For this it came in very handy I keep meticulous records of purchases and income in a spreadsheet. (Noticing a pattern?)
This left a “remainder” number for income and assets, i.e. income not already committed to another purpose, whether spending, taxes, or savings. Then the program can plug in some basics such as PITI-UHM (principal, interest, taxes, insurance, utilities, HOA fees, and expected maintenance) and compute the highest price that consumes all remaining income and assets.
That is, if that’s what you want … Which is obviously isn’t.

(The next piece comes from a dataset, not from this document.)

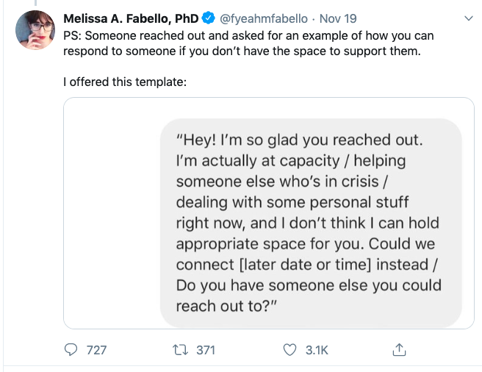The height and width of the screenshot is (372, 482).
Task: Click the reply speech bubble icon
Action: click(73, 350)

Instead, my program would iterate over values from “obviously too low” to “obviously too high” until it found the highest home price that satisfied the conditions I wrote, e.g. Market Crash
must be 5 yr 0 mo
or better. It was just up to me to set the conditions and write them into if
statements.
defaults = {
"UTILITIES_MO": 300., # Median in my community
"TOTAL_PERSONAL_INVESTMENTS": 25_000., # Before down
"ANNUAL_INTEREST_RATE": .0511, # .05 = 5%
"HOMEOWNERS_INSURANCE": 800, # Annual
"HOA": 300, # Annual
"CLOSING_COSTS": 2000, # Fees only: no down, no prepaids
}
params = {
"GOOG_STOCK_LOSS": 0.4, # Plan for stock income to drop 40%
"TOTAL_MARKET_LOSS": 0.25, # Plan for assets to drop 25%
"INCOME_SALARY": 50_000, # Current salary
"INCOME_STOCK": 30_000, # Average of last 2 years' stock income
"DOWN": 0.2, # Just enough to eliminate PMI
}
params.update(defaults)
home_values = range(100_000, 10_000_000, increments_of=1000)
max_home_value = (None, None)
for home_value in home_values:
params['HOME_VALUE'] = home_value
o = taxes.simulate(params, print=False)
# Condition 1: Can still afford the mortgage
if o.REMAINDER > 0:
continue
# Condition 2: Have a 6-month emergency fund
yrs = -1 * float(o.LIQUID_FUNDS) / float(o.REMAINDER)
if max_home_value == (None, None) or (yrs >= 0.5 and yrs < max_home_value[1]):
max_home_value = (home_value, yrs)
This program iteratively finds the highest home value I can purchase that meets all my conditions.
The conditions
If you refer back to the bullets above, you can clearly see my requirements. However, these aren’t well-specified enough to use in programming, so I had to come up with definitions for things like “worst-case” and “expected-case”. To do this, I looked back over montly average S&P500 values since ~1920 and identified all the times the value went down instead of up, and then for each tracked how far down it went from the peak and how long it took to recover to the previous peak. I found two particularly awful cases – 1929 and 2007 should be no surprise – and set these as my “worst case” goals.
I also set “expected case” to 25% for 2 years, only – hilariously? – to experience a 25% market downturn within a month of closing on the house. Amazing.
In the end, I bought a house I’m very happy with and that met all my goals for pricing. Everyone makes certain compromises in home-buying, and I’m happy that my compromises didn’t leave me financially over-extended.
Now on to the good part – living in the house and hoping I don’t have to move for at least 6 years, which would make it the longest I’ve stayed in one place since leaving for college.